__SOURCE DATA__:
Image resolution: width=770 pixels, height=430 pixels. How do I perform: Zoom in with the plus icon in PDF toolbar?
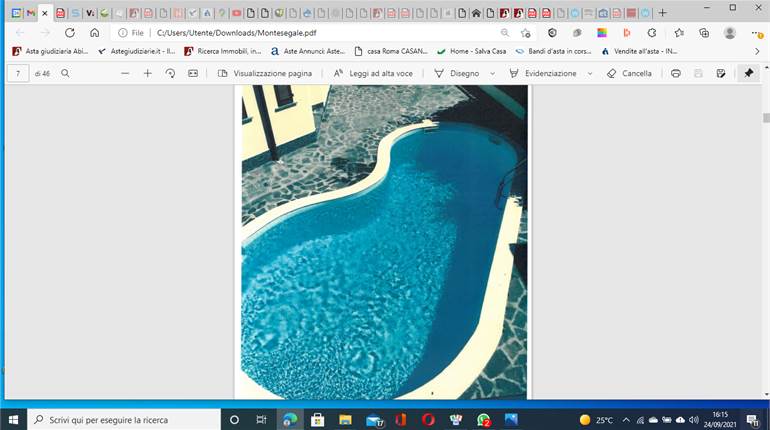pos(147,73)
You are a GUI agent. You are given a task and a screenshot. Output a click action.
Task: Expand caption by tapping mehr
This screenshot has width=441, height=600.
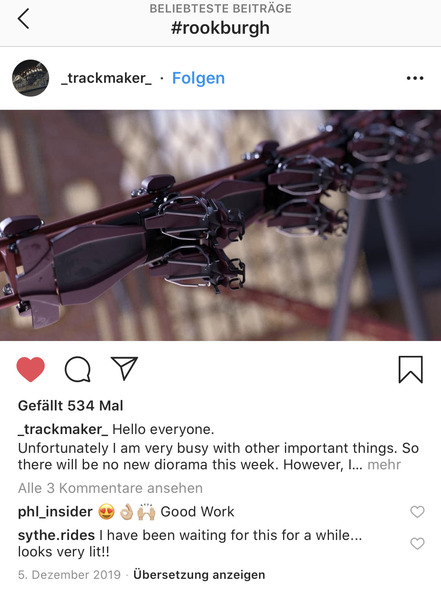pos(384,465)
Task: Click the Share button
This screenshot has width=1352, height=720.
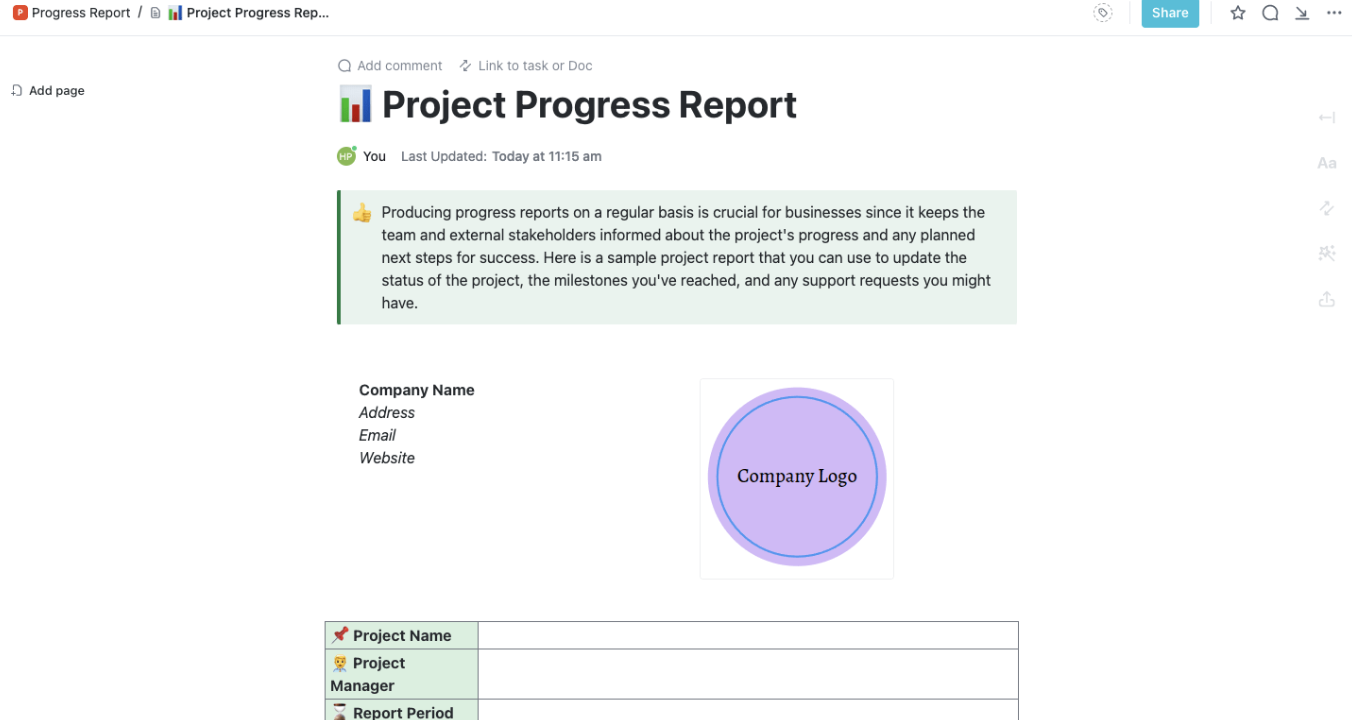Action: click(1170, 13)
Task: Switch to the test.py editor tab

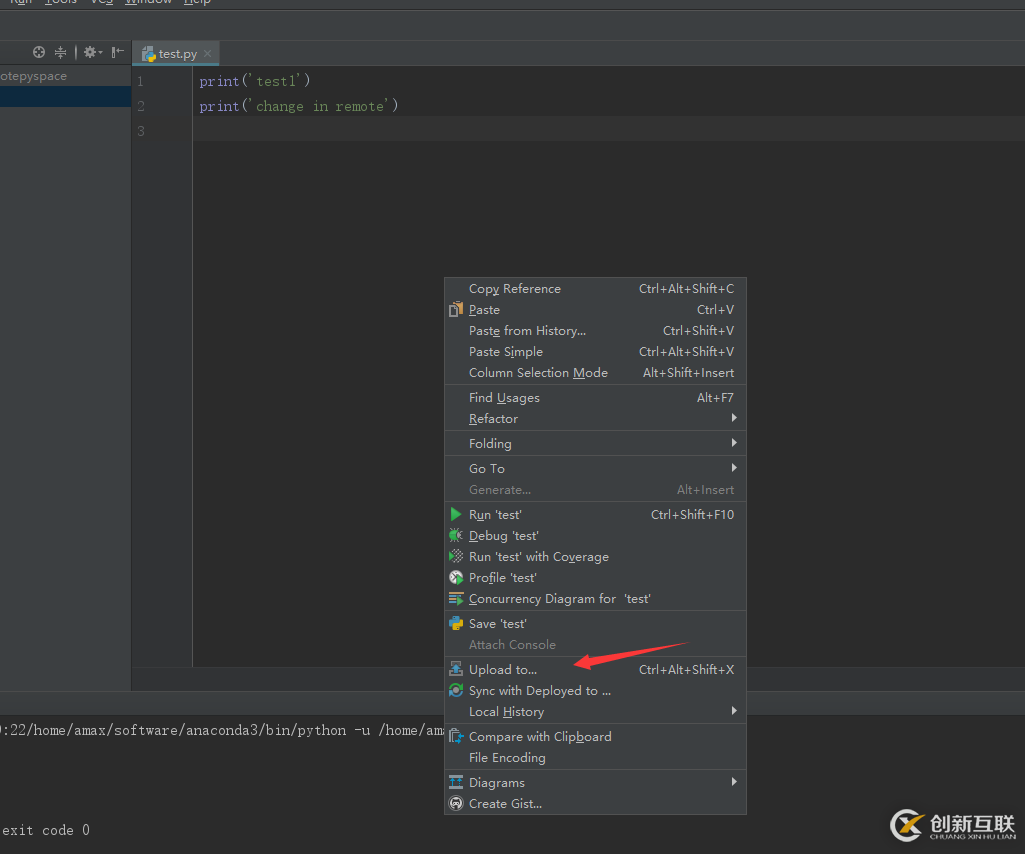Action: coord(176,54)
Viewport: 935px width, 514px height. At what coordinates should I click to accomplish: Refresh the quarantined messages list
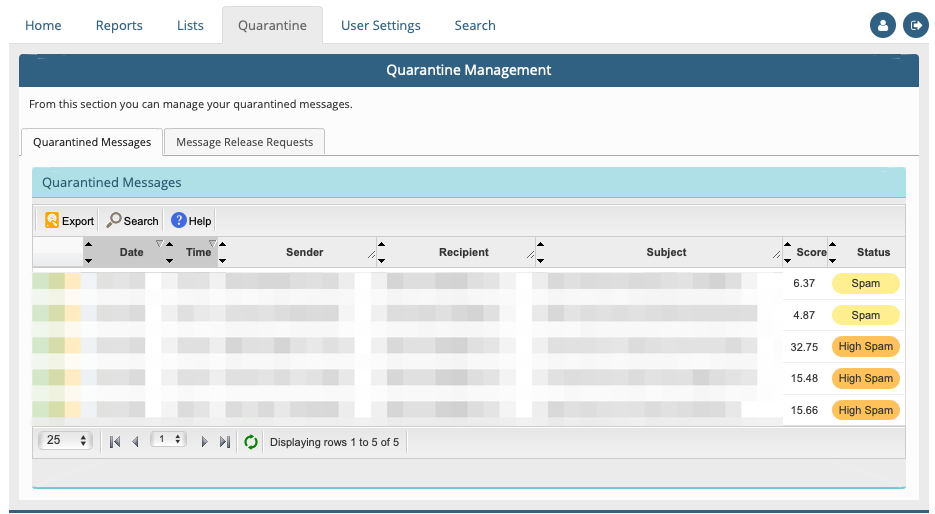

__REQUIRED ACTION__: Give the listing above again in its entirety and exactly; do not include the pictures.

__SOLVED PROBLEM__:
Image resolution: width=770 pixels, height=430 pixels. How do I perform: Zoom in with the plus icon in PDF toolbar?
pos(147,73)
You are a GUI agent. You are given a task and a screenshot. Output a click action.
Task: Expand caption by tapping mehr
This screenshot has width=441, height=600.
pos(384,465)
Task: Click the Share button
This screenshot has width=1352, height=720.
Action: click(1170, 13)
Task: Switch to the test.py editor tab

Action: coord(176,54)
Viewport: 935px width, 514px height. At what coordinates should I click to accomplish: Refresh the quarantined messages list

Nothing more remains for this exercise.